Hasn’t the Court reached a dead end in this theological discussion? In my opinion, yes, but the problem lies in the fact that the ECtHR has taken on the role of a theologian in the case of E.S.
To sum up, the already controversial jurisprudence based on the Otto-Preminger-Institute has become much more complicated with the E.S. judgement.
Impact of the E.S. judgement on Turkey’s special context
Finally, it should be noted that the E.S. case has a different connotation in Turkey than in other Council of Europe member states. Turkey is a country threatened by Sharia. As it is known, according to the ECtHR, Sharia is incompatible with the Convention system for the following reasons:
“72. Like the Constitutional Court, the Court considers that sharia, which faithfully reflects the dogmas and divine rules laid down by religion, is stable and invariable. Principles such as pluralism in the political sphere or the constant evolution of public freedoms have no place in it. The Court notes that, when read together, the offending statements, which contain explicit references to the introduction of sharia, are difficult to reconcile with the fundamental principles of democracy, as conceived in the Convention taken as a whole. It is difficult to declare one’s respect for democracy and human rights while at the same time supporting a regime based on sharia, which clearly diverges from Convention values, particularly with regard to its criminal law and criminal procedure, its rules on the legal status of women and the way it intervenes in all spheres of private and public life in accordance with religious precepts. … In the Court’s view, a political party whose actions seem to be aimed at introducing sharia in a State party to the Convention can hardly be regarded as an association complying with the democratic ideal that underlies the whole of the Convention.”
These findings were made in the case of Refah Partisi (the Welfare Party) v Turkey. Turkey is currently governed by an Islamist political party which claims to be the successor to the dissolved Welfare Party. Moreover, some of the Sharia organisations (e.g.

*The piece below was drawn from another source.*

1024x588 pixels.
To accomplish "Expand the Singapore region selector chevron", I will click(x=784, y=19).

Zehra Foundation and others v Turkey) whose dissolution was justified by the ECHR have been re-established and have a wide range of options for Sharia propaganda.

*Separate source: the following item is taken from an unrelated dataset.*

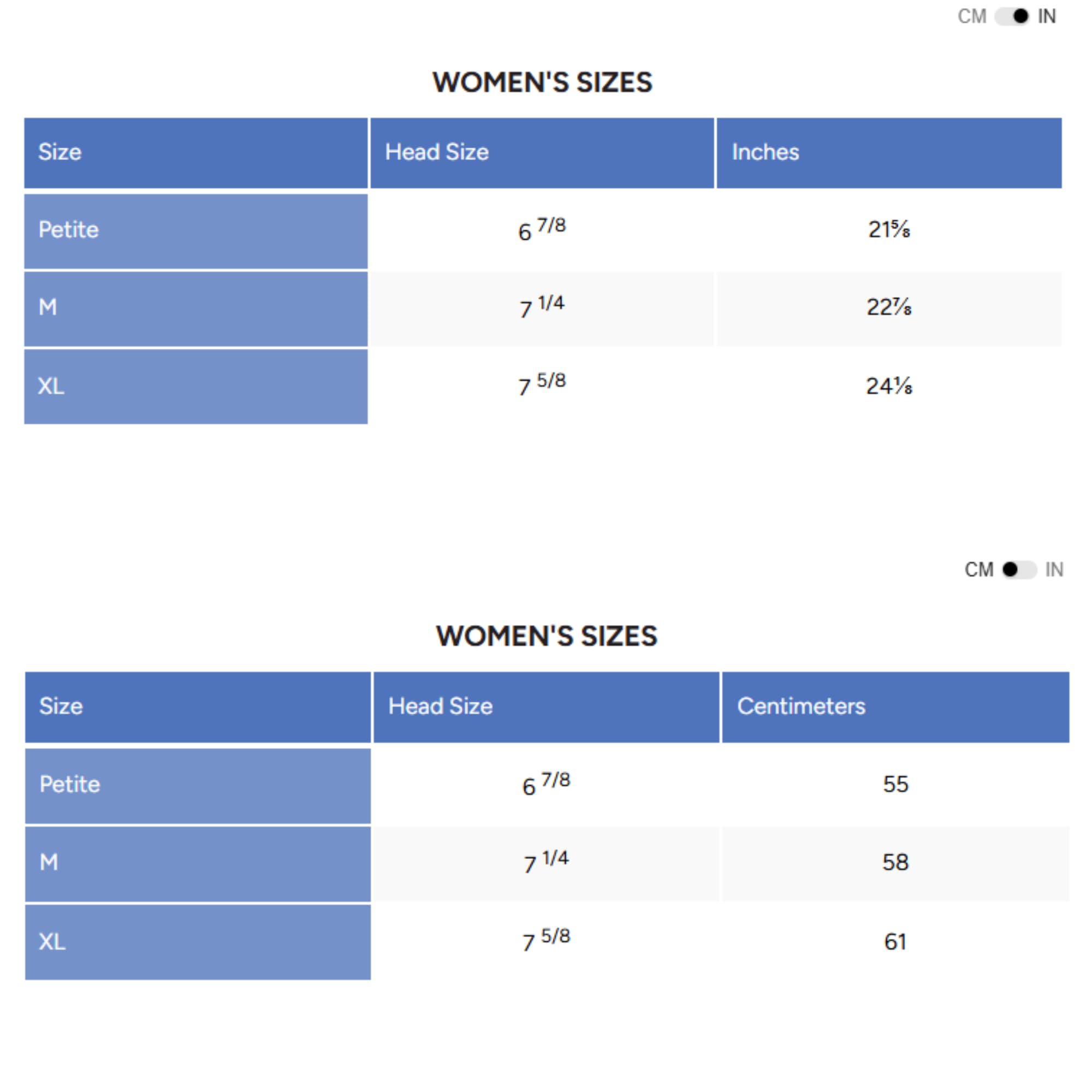Click the 24⅛ inches value cell
Viewport: 1092px width, 1092px height.
pos(888,386)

As is well known, the ECtHR has a tendency to consider statements in favour of the beating of women or LGBTI+ people, the subordination of women and jihad against non-Muslims etc. as hate speech. However, individual Sharia propaganda (see Gündüz v Turkey) has not been recognised as hate speech by the same ECtHR.
In my opinion, if a phenomenon is considered hate speech when it is demanded individually, advocating the systematisation of this phenomenon (its transformation into a state order) should a fortiori be considered hate speech because in toto et pars continetur.
The fact that Sharia propaganda enjoys broad freedom of expression protection while historical criticism of Sharia and its practices does not is another manifestation of this contradiction. This inequality may be less significant in some European countries where Muslims are discriminated against. But in a Muslim-majority country like Turkey, where the principle of laicism is under great threat, it has devastating consequences.